▸ **Directions for this task**: For each line of the listing that includes the word "Open", show the whole line.
══ Data to process
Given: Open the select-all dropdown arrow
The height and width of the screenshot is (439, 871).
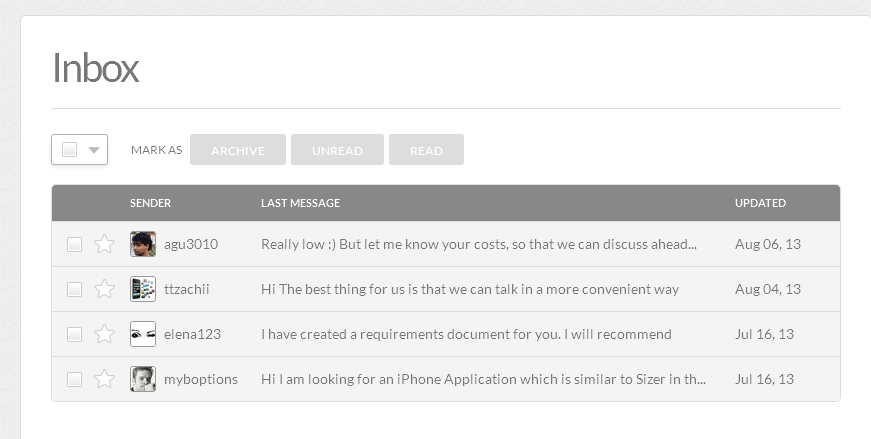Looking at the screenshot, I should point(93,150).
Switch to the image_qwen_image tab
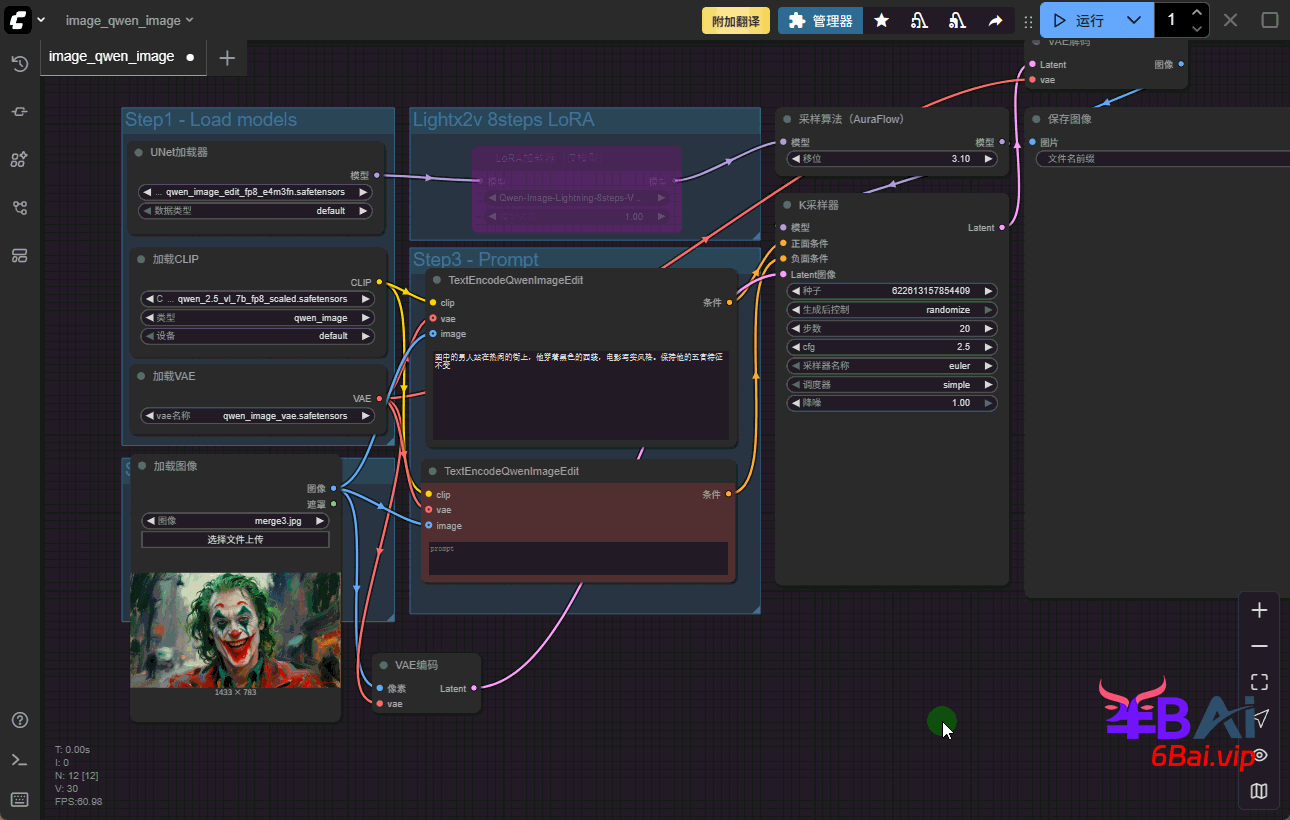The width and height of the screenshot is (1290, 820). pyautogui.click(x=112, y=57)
════
══ Data to process
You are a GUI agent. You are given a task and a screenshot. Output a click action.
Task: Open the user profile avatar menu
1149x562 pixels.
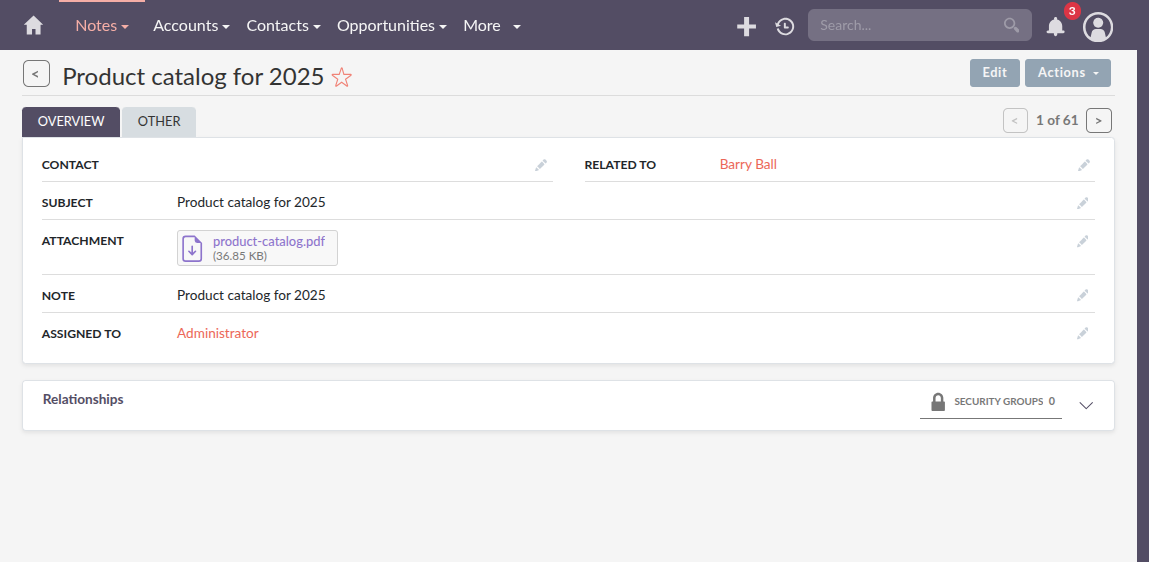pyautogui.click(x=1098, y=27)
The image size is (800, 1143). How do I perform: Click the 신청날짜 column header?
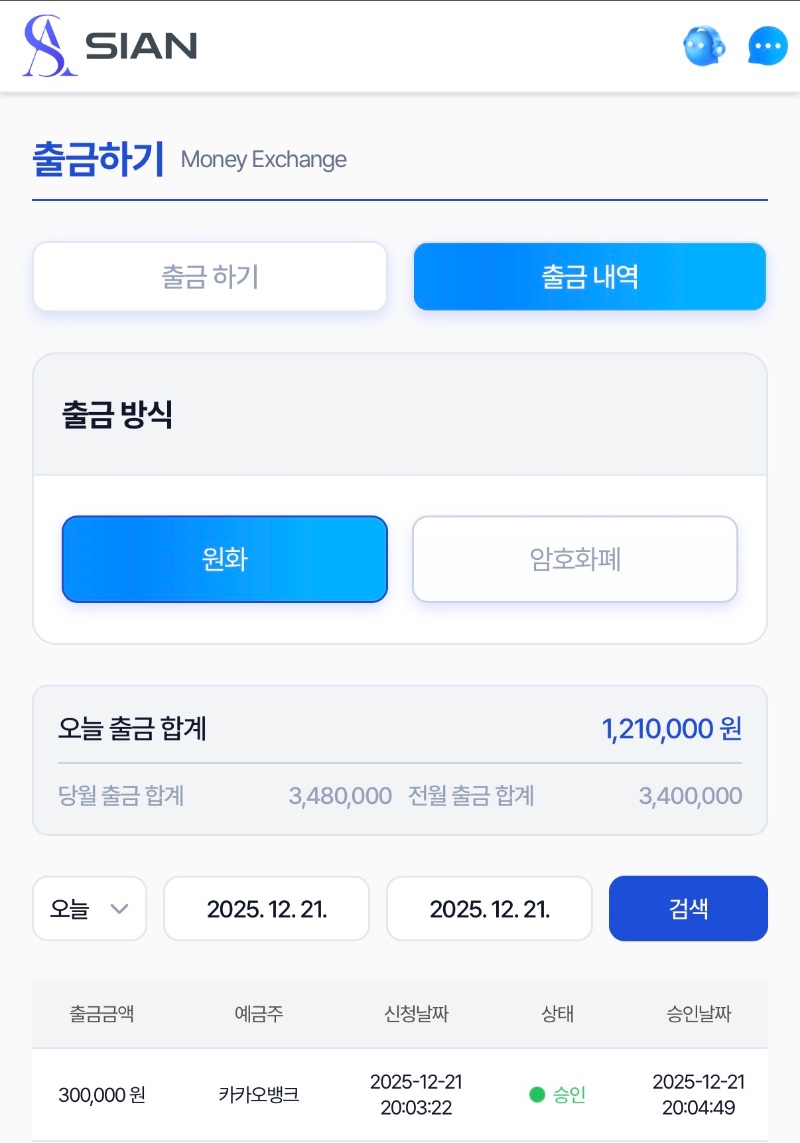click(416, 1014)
════
══ Data to process
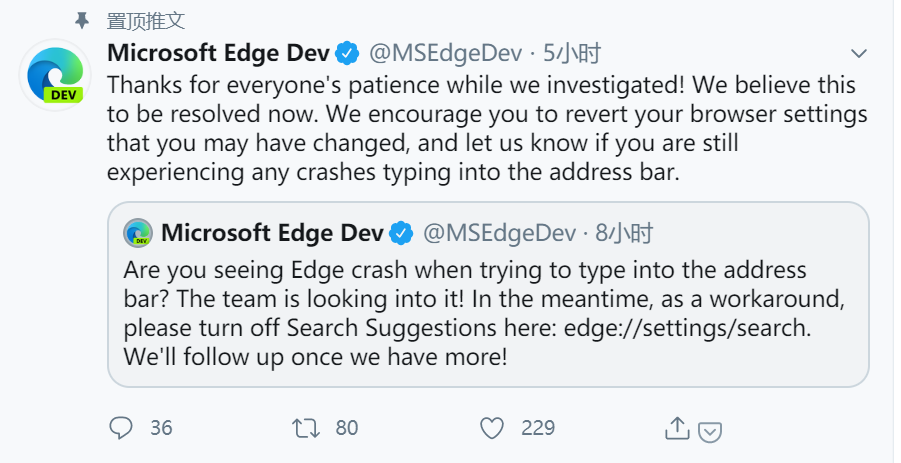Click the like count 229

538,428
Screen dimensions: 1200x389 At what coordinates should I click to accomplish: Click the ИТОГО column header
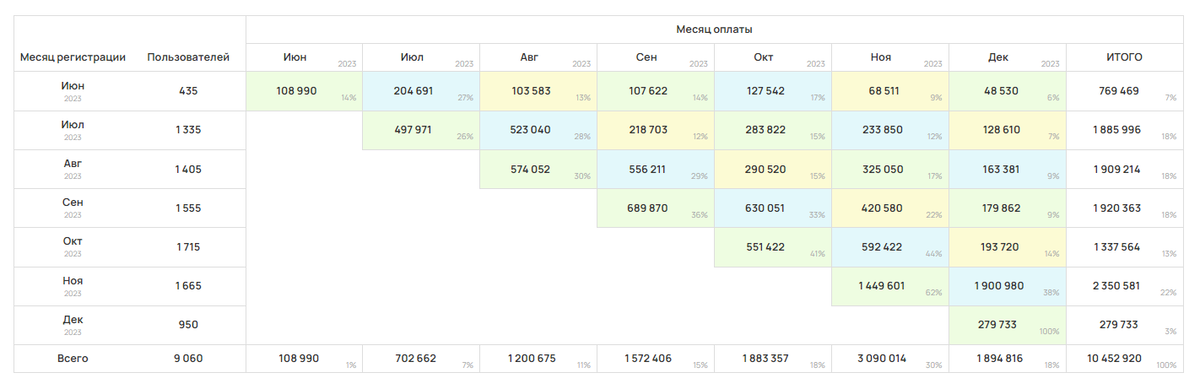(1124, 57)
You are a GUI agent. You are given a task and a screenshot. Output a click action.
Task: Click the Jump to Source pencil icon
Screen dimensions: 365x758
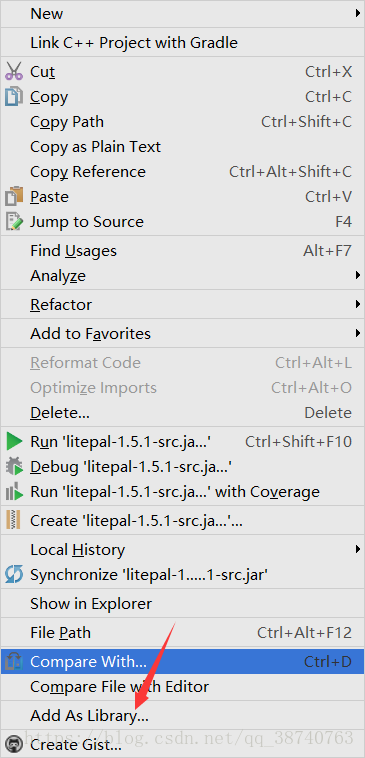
════
▸ **Reply to the exercise**:
Given: Open the select-all dropdown arrow
Task: Open the user profile avatar menu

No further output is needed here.